Mas, este ano, a alegria cedeu lugar a incertezas. “A gente está percebendo o vazio da programação. Todo mundo meio perdido, sem saber o que fazer. Os grupos estão vendo apodrecer o material, as fantasias, o curimbó (instrumento musicial)”, disse Rondi. “Não há atividade. Não há remuneração, que é bem pouca, mas ajuda a manter a manifestação. Os músicos tinham os seus cachês, mas isso não vai acontecer. Os artesãos produziam e reformavam as fantasias. Impacto para a cidade e para as próprias manifestações”, afirmou.
“Depois, o risco de perda de identidade das pessoas continuarem se identificando com a manifestação como algo de cultura popular. Estamos vivendo processo de patrimonialização do boi de máscara, batalhando para tornar patrimônio imaterial cultural do Estado”, afirmou. “Os grupos estão totalmente inertes. Pessoas da cidade perguntam se vamos fazer alguma coisa. Em um primeiro momento, não há algo que motive os grupos a fazer qualquer atividade que seja”, contou. Ou seja, o poder público ainda não se manifestou sobre o assunto.
“A gente, como Faceiro, está aproveitando o momento para arrumar o espaço, tentando revitalizar o nosso espaço, para melhorar a visitação, mas faltam recursos para esse tipo de ação”, contou. Esse espaço é a casa que fica na travessa Antônio Baltazar Monteiro, no centro da cidade, em frente à casa de Mestre Bené, já falecido e de quem Rondi é neto. A casa é um ponto de visitação e onde são guardados os materiais do Boi Faceiro.

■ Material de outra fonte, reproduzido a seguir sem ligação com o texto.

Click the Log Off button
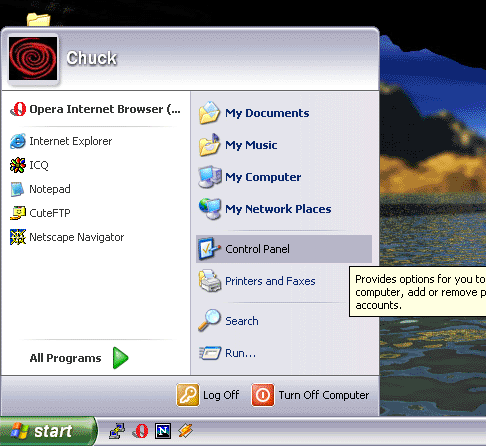This screenshot has height=446, width=486. (x=208, y=395)
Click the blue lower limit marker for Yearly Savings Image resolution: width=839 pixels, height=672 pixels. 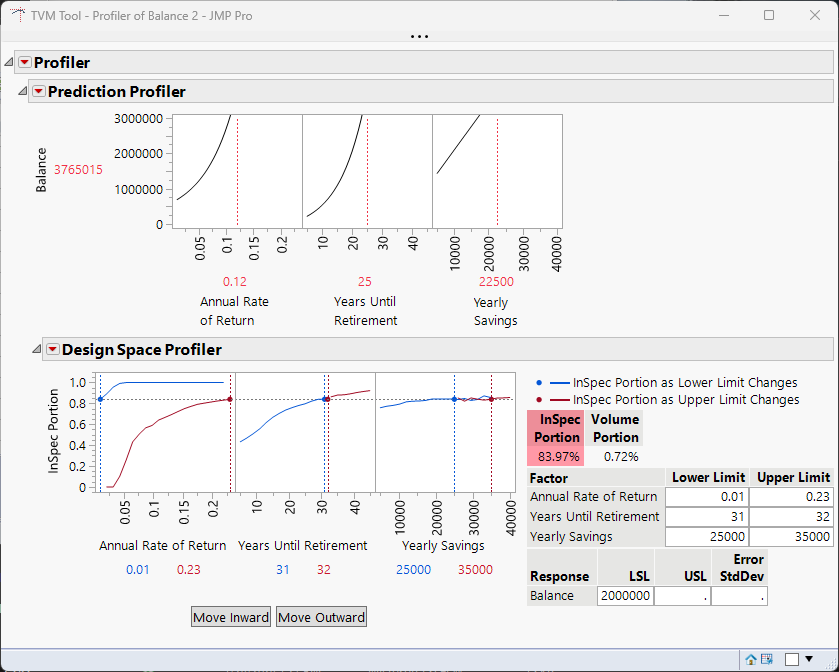coord(454,399)
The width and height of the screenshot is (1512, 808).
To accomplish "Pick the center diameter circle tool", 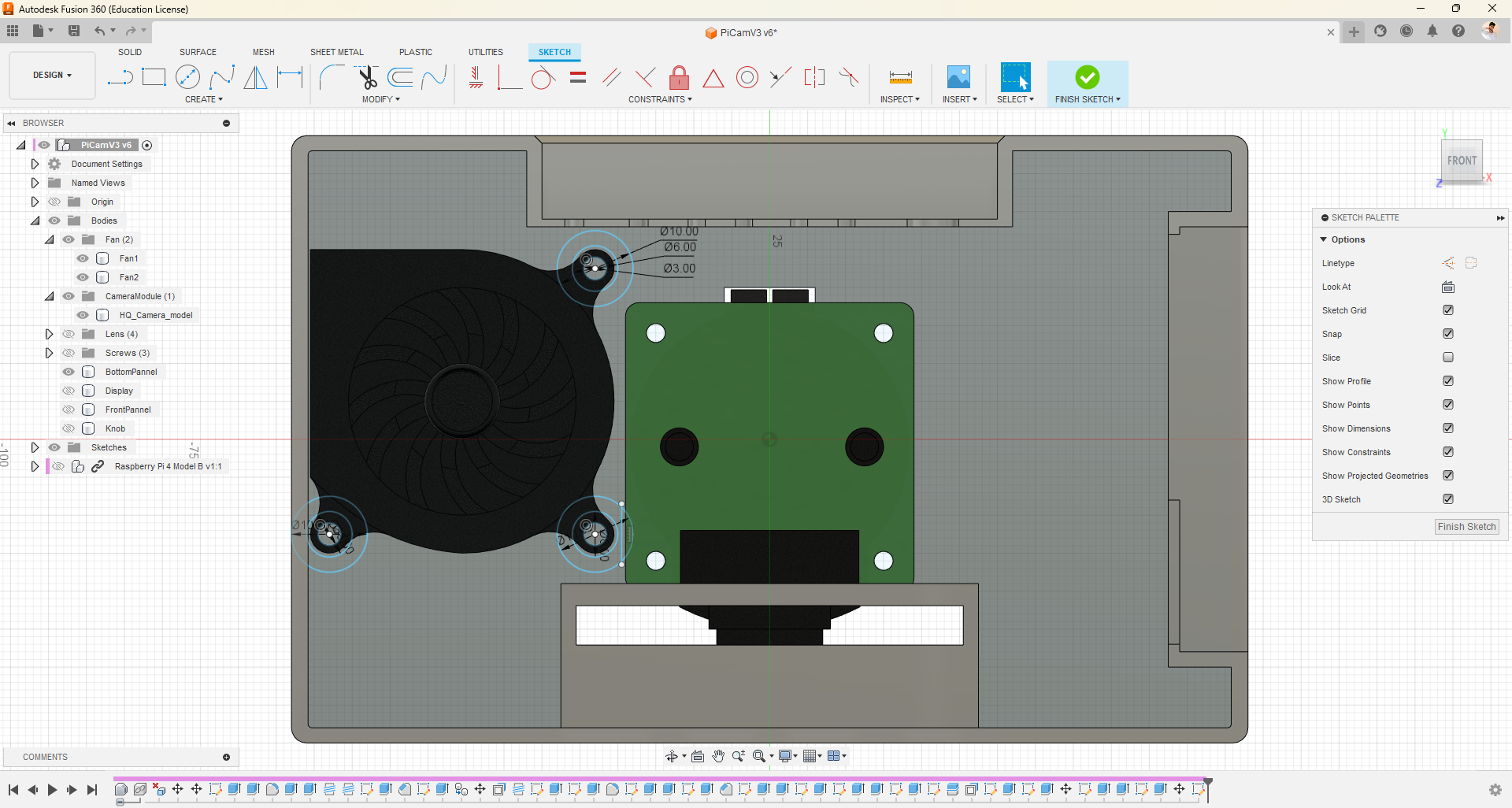I will 187,77.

Rondi explicou que o Carnaval dos bois de máscaras de São Caetano de Odivelas não é voltado para as massas. “É um Carnaval de identificação, um Carnaval raiz, um Carnaval bem tradicional”, contou. O arrastão do Boi Faceiro seria realizado na terça-feira, 16. E, no domingo, 14, seria o arrastão do Boi Tinga e da Vaca Velha. No sábado (13), arrastão do Faceiro Jr, voltado para o público infantil. Mas, este ano, não haverá esses arrastões. Até agora, nem live está sendo programada. E talvez, também, esse formato não seja o ideal para manter essa bela manifestação. “Pra quem faz o boi de máscara, o bacana é a questão da rua, essa troca, essa sociabilização das pessoas poderem estar juntos, sentir energia um do outro”, afirmou.
Tradicional bloco de Vigia optou em não fazer live para evitar aglomeração
O Carnaval, em Vigia, outra cidade localizada no nordeste paraense, também sempre foi muito animado e atraía milhares de foliões de várias regiões do Estado, incluindo Belém. São famosos e divertidos os blocos em que homens saem fantasiados de mulheres e as mulheres, de homens. Representante do bloco "As Virgienses", Pedro Palheta comentou sobre a não realização do Carnaval. “Decidimos não fazer lives, por conta da responsabilidade que nós temos com nossos foliões”, disse. “Você fala em Carnaval de Vigia, você fala nas Virgienses na segunda-feira. São 36 anos de tradição que completamos. Mas, infelizmente, por conta da covid, a gente não vai poder estar na rua. É triste, ruim. Mas entendemos que, neste momento, é melhor a gente preservar os nossos brincantes, para que, ano que vem, se Deus quiser, possamos estar juntos deles, fazendo aquela festa, aquela retomada, que é o sonho de todo mundo”, completou.
Ainda segundo Pedro, o não fazer livre não quer dizer que o bloco não está preparando alguma coisa para as redes sociais para a segunda-feira, dia em que haveria o desfile. “Não vamos fazer qualquer tipo de live por conta dos decretos (municipal e estadual) para evitar aglomeração”, disse Pedro.